- [Exercise]:
Please rewrite the records starting at the line with "You are a computer-use" and ending at the line with "Action: pyautogui.click(x=1641, y=49)" as a two-column CSV with the columns instruction and response, with one row per record. Put each record's text and its answer in a separate quoted field, with line breaks replaced by spaces.

-- BEGIN Dataset --

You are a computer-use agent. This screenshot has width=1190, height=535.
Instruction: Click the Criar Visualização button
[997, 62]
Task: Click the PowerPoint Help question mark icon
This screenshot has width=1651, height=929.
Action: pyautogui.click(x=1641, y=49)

-- END Dataset --
-- BEGIN Dataset --

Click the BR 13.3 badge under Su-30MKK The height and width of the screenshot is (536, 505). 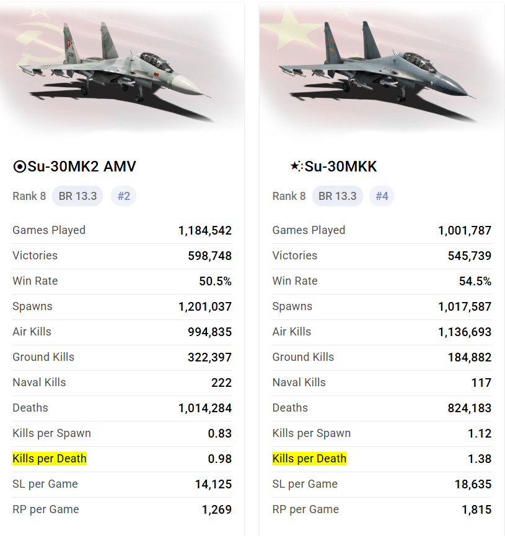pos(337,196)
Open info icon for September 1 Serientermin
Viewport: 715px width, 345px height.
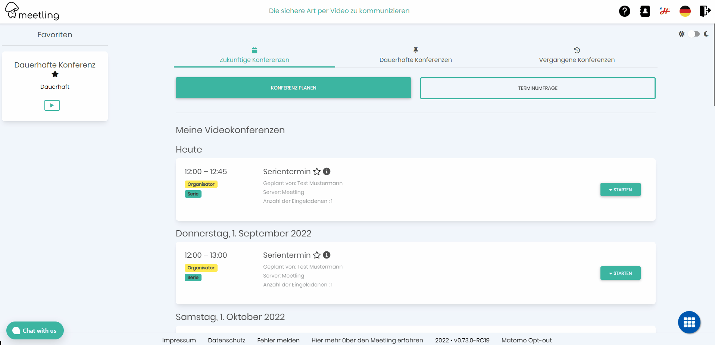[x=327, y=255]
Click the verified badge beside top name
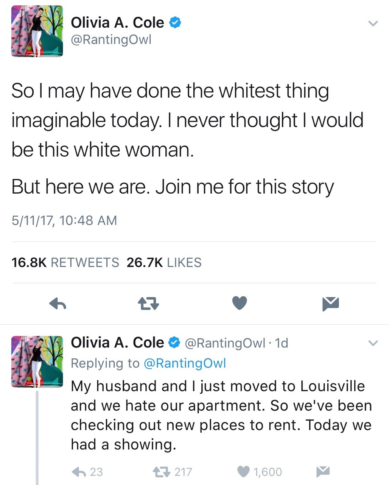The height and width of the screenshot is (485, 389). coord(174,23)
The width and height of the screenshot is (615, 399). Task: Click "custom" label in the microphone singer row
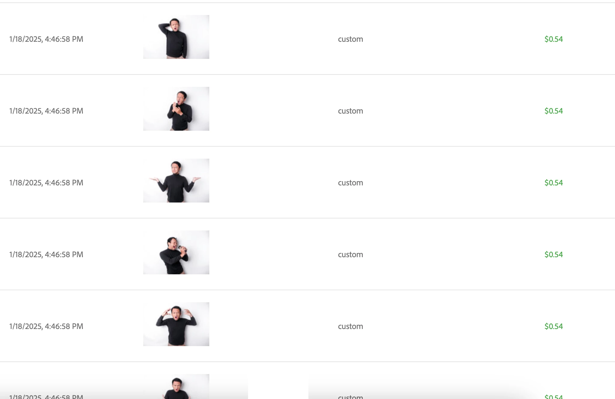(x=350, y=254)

-- END Dataset --
-- BEGIN Dataset --

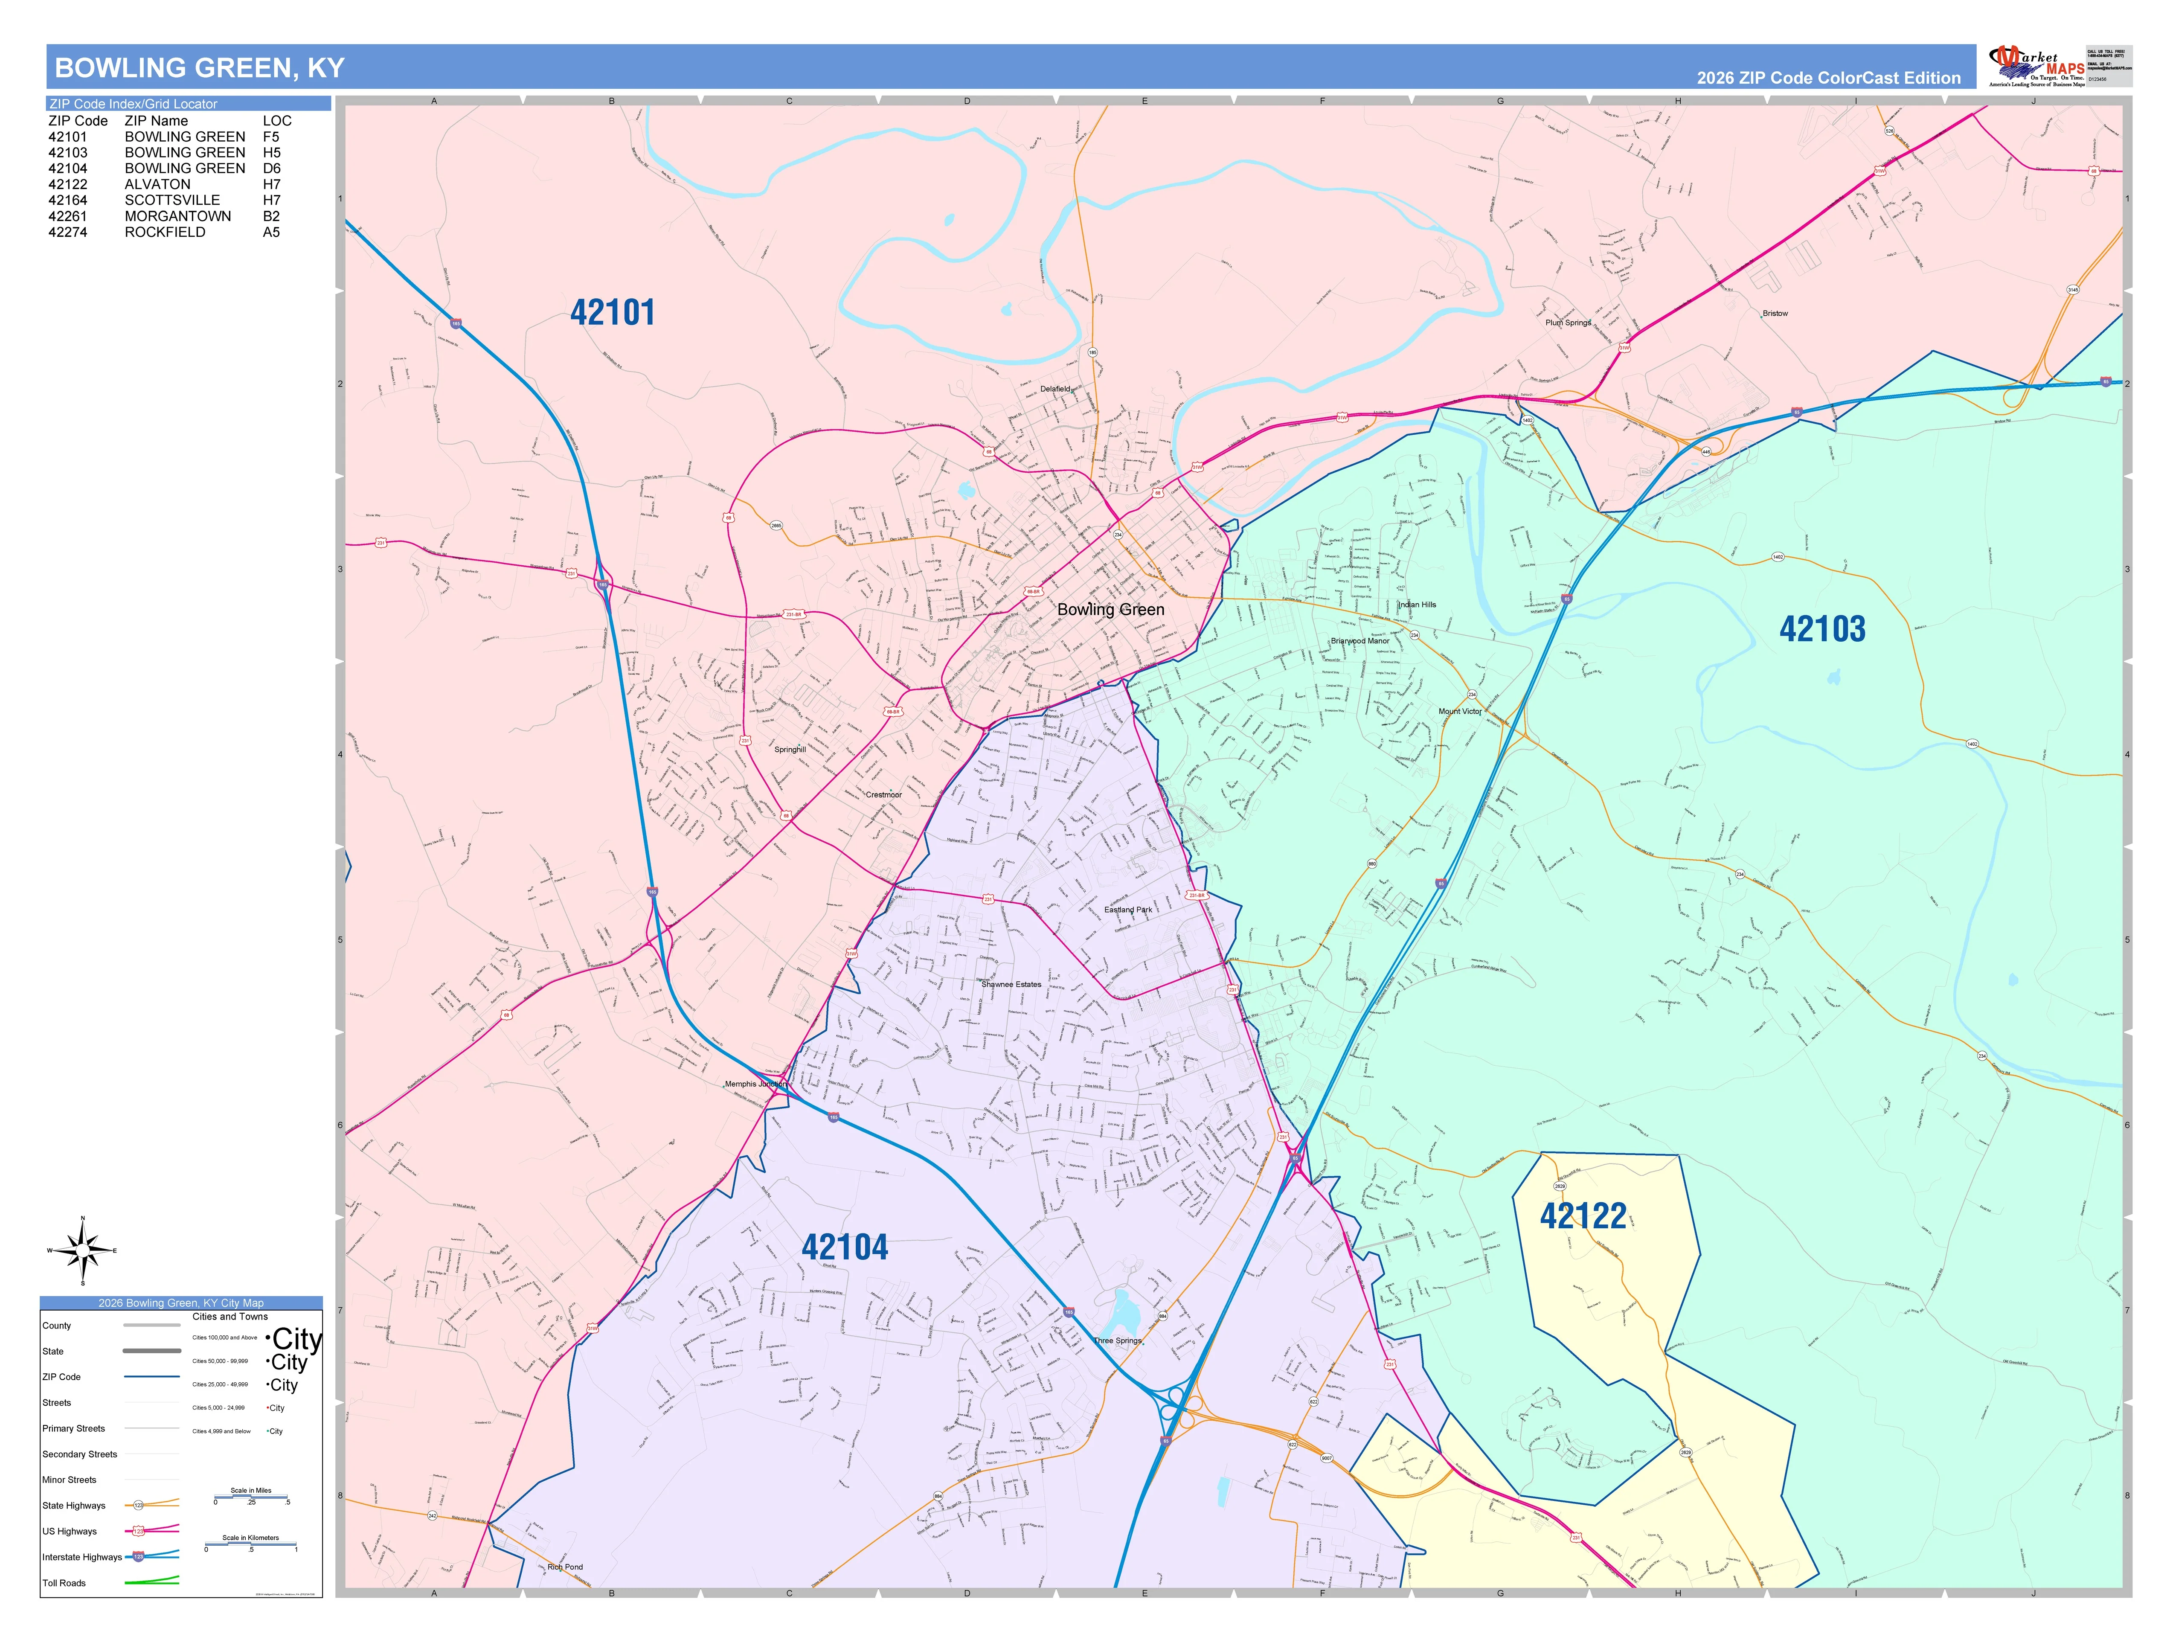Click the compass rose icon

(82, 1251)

-- END Dataset --

- [Final answer]:
instruction,response
"You are a computer-use agent. This screenshot has width=1190, height=535. Instruction: Click the Criar Visualização button","[997, 62]"
"Task: Click the PowerPoint Help question mark icon This screenshot has width=1651, height=929.","Action: pyautogui.click(x=1641, y=49)"